Factorise $x^{3}-23 x^{2}+142 x-120$

(N/A) Let $p(x) = x^{3}-23 x^{2}+142 x-120$.
We look for factors of the constant term $-120$. Some of these are $\pm 1, \pm 2, \pm 3, \pm 4, \pm 5, \pm 6, \pm 8, \pm 10, \pm 12, \pm 15, \pm 20, \pm 24, \pm 30, \pm 60$.

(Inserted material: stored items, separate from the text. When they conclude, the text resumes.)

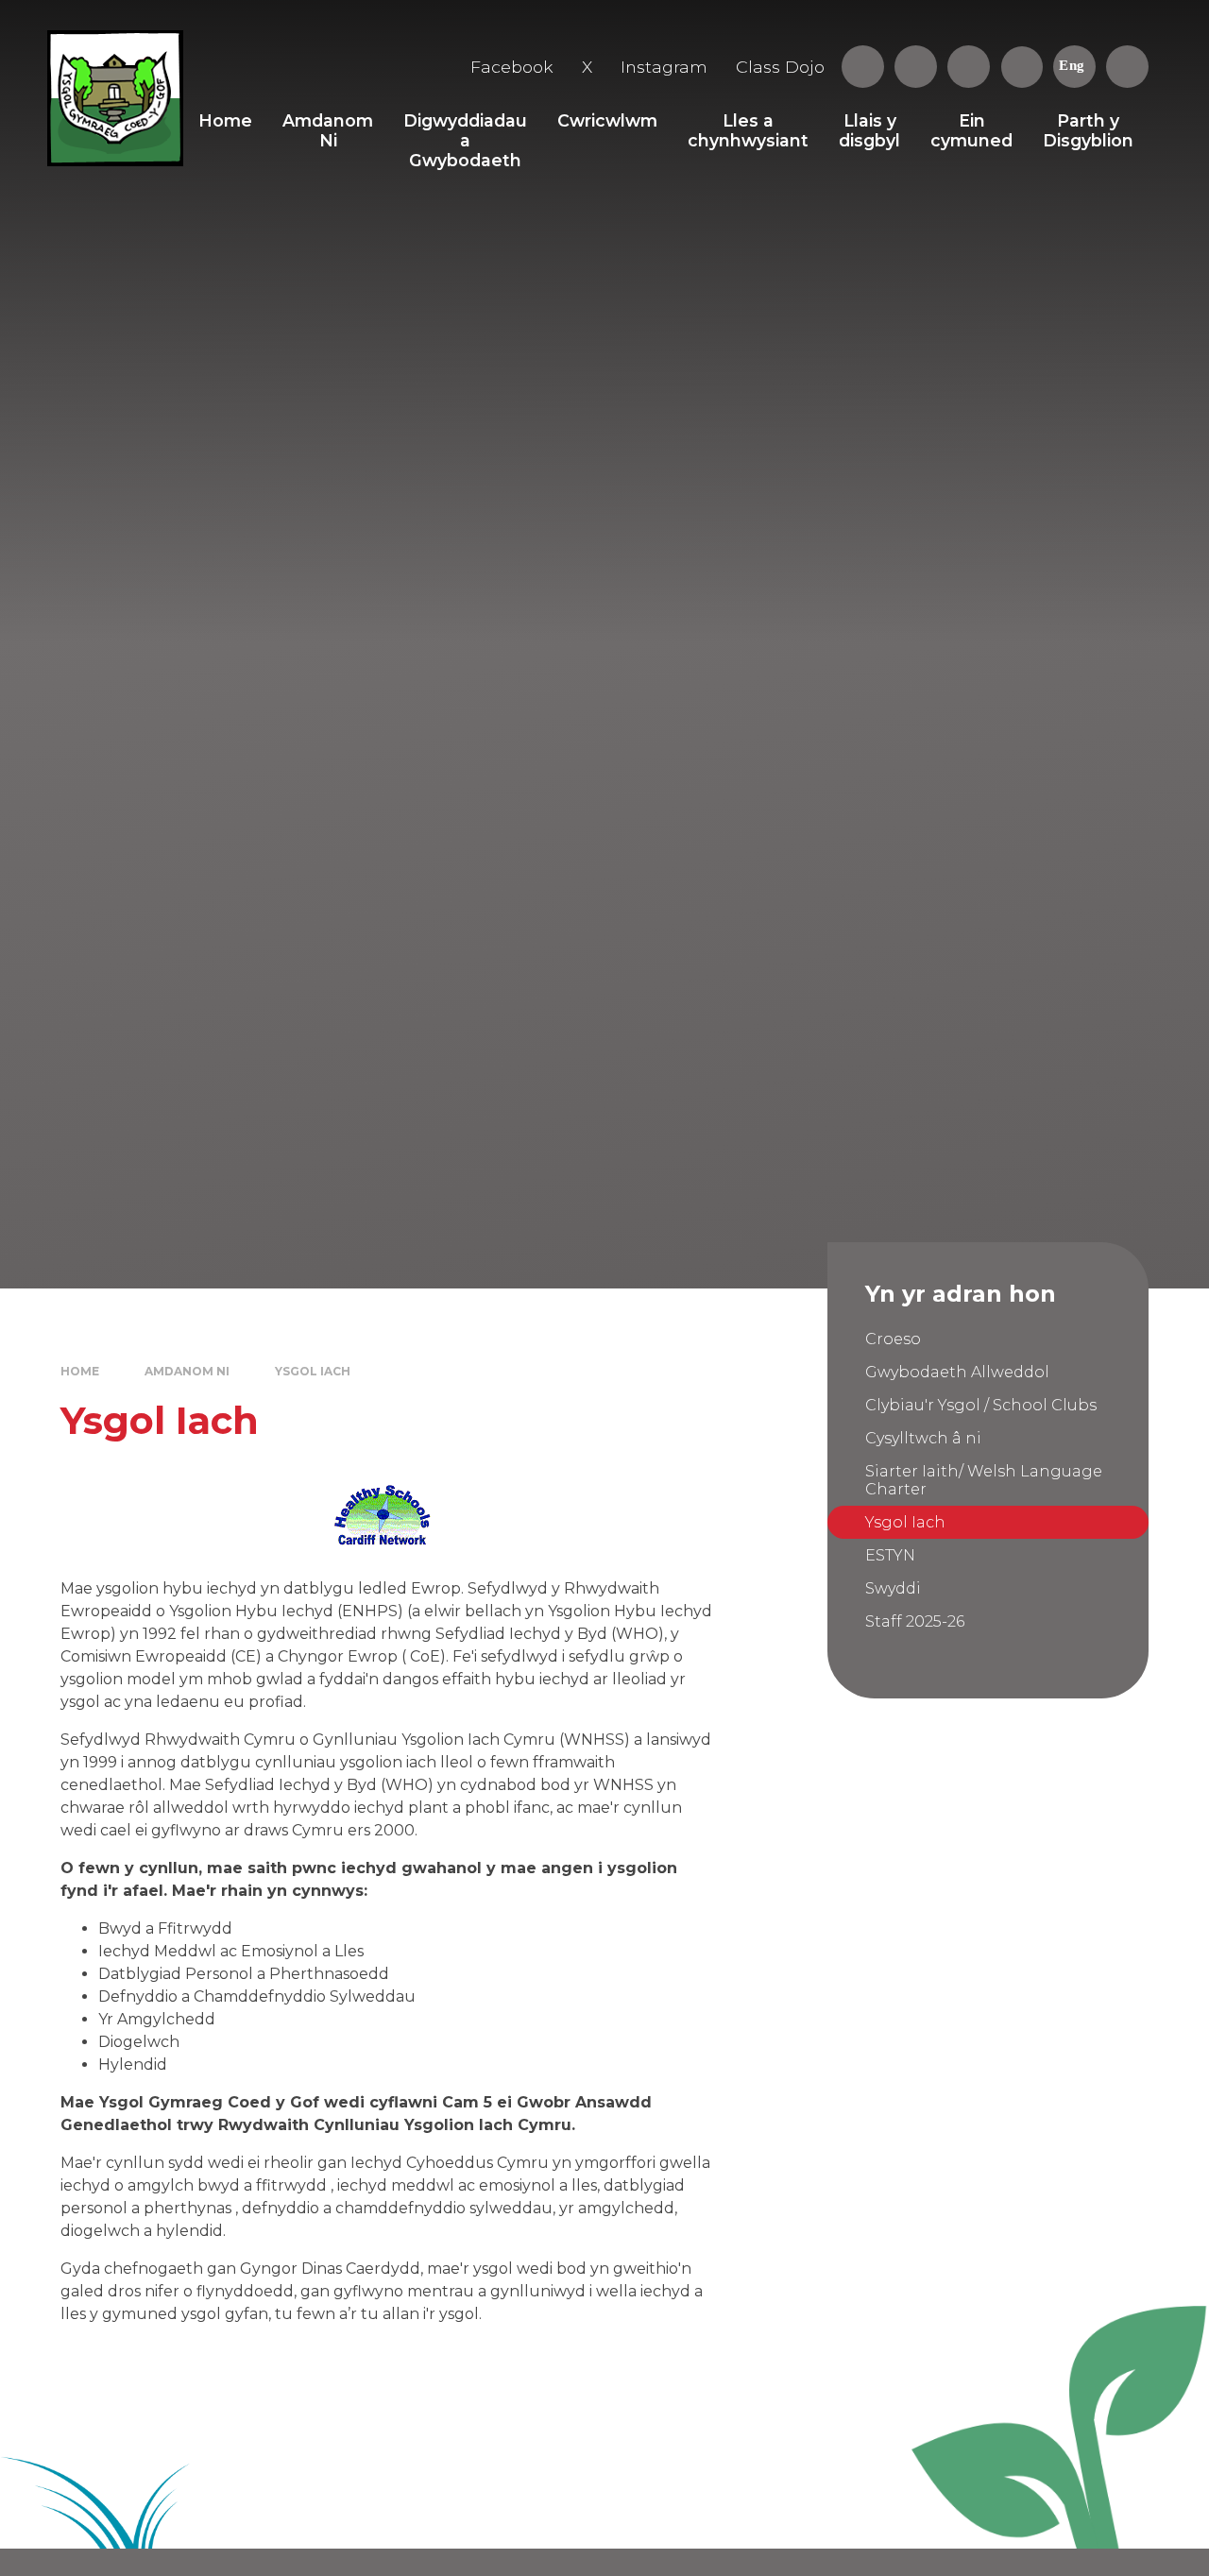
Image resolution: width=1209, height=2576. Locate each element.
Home (79, 1371)
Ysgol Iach (312, 1371)
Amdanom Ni (187, 1371)
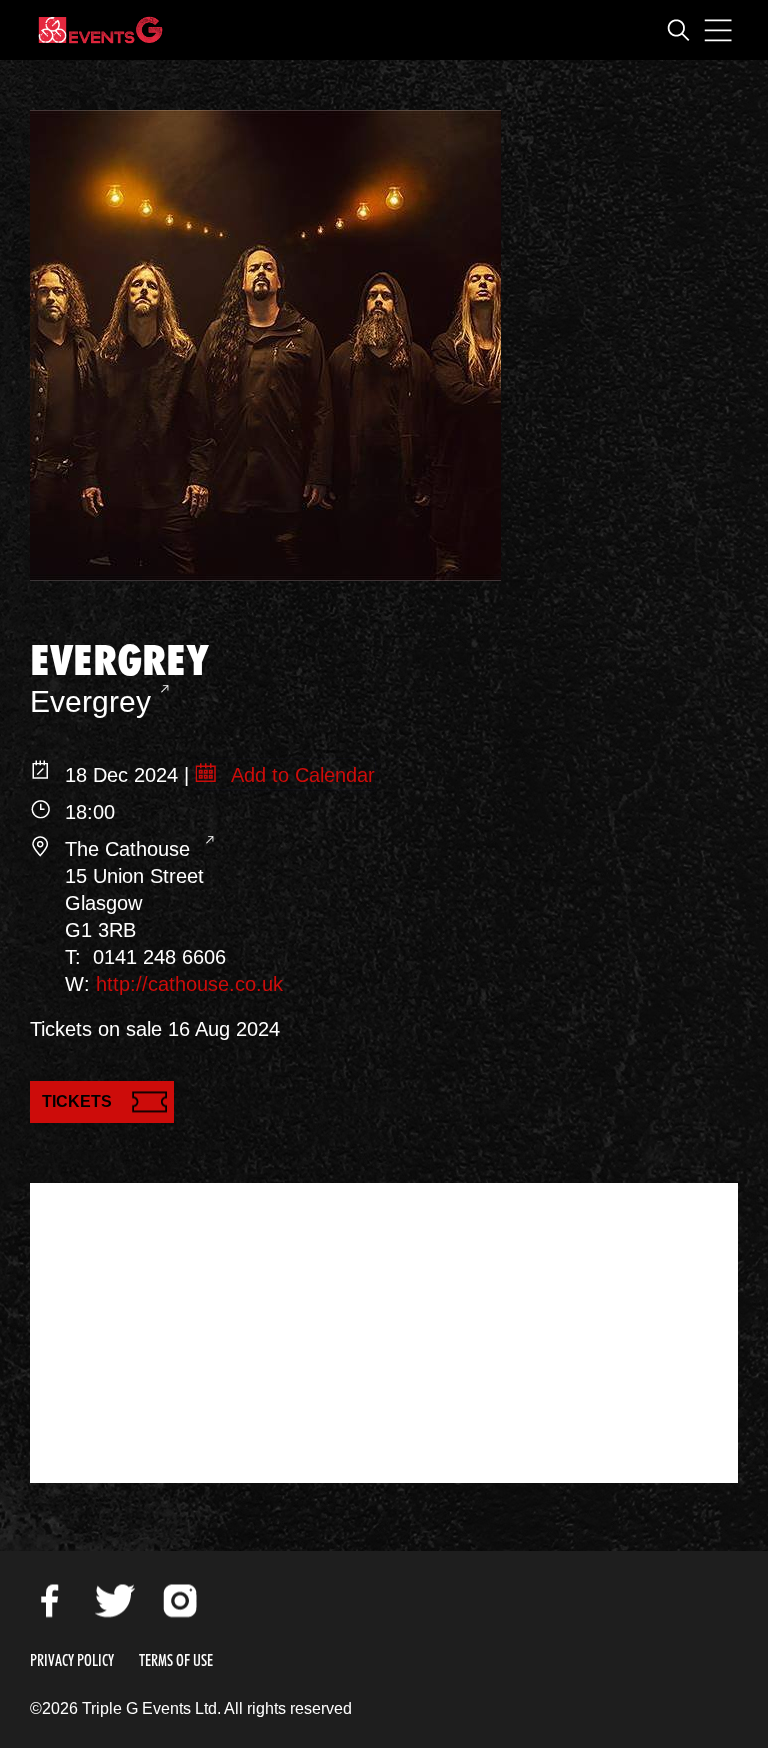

By trial,we find that $p(1) = 1^{3} - 23(1)^{2} + 142(1) - 120 = 1 - 23 + 142 - 120 = 0$. Therefore,$(x-1)$ is a factor of $p(x)$.
Now,we rewrite the polynomial:
$x^{3}-23 x^{2}+142 x-120 = x^{3}-x^{2}-22 x^{2}+22 x+120 x-120$
$= x^{2}(x-1) - 22x(x-1) + 120(x-1)$
$= (x-1)(x^{2}-22x+120)$.
Next,we factorise the quadratic $x^{2}-22x+120$ by splitting the middle term:
$x^{2}-22x+120 = x^{2}-12x-10x+120$
$= x(x-12) - 10(x-12)$
$= (x-12)(x-10)$.
Thus,the complete factorisation is $x^{3}-23 x^{2}+142 x-120 = (x-1)(x-10)(x-12)$.